Stated task. Copy out the lines beginning at the one that contains "The height and" and ending with the one that contains "Action: [100, 72]", changing "rectangle" to "ellipse" and keeping everything else the same.

[begin Provided entries]

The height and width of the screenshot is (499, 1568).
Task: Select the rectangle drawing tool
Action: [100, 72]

[end Provided entries]
[begin Provided entries]

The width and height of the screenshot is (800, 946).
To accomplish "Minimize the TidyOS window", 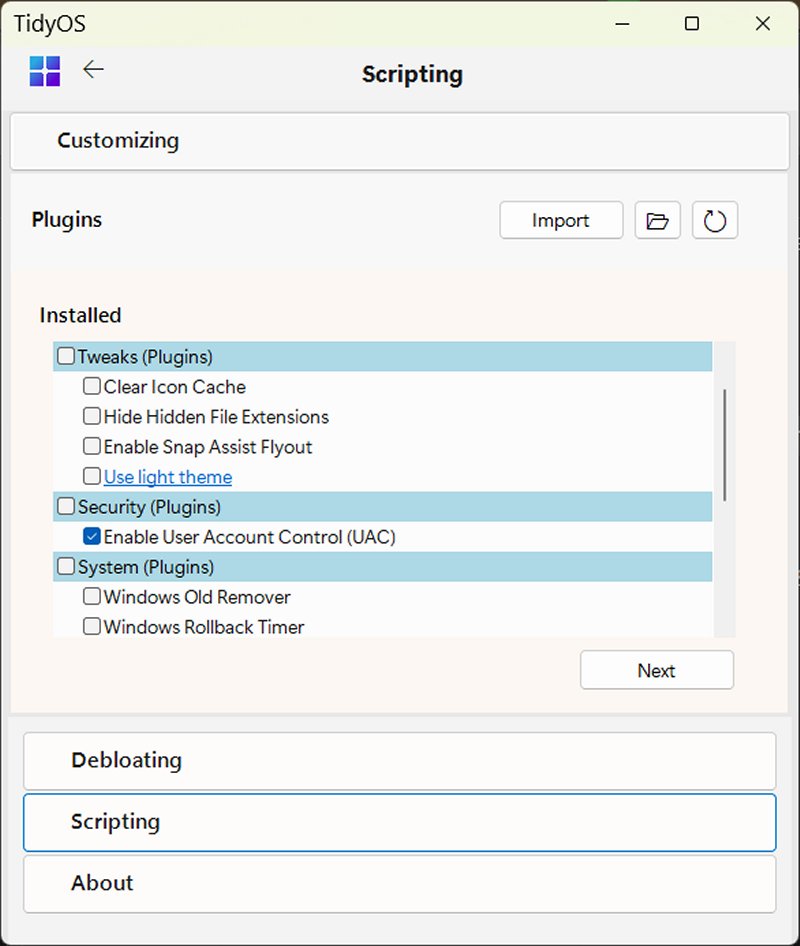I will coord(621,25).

[end Provided entries]

Final answer.
The height and width of the screenshot is (499, 1568).
Task: Select the ellipse drawing tool
Action: [100, 72]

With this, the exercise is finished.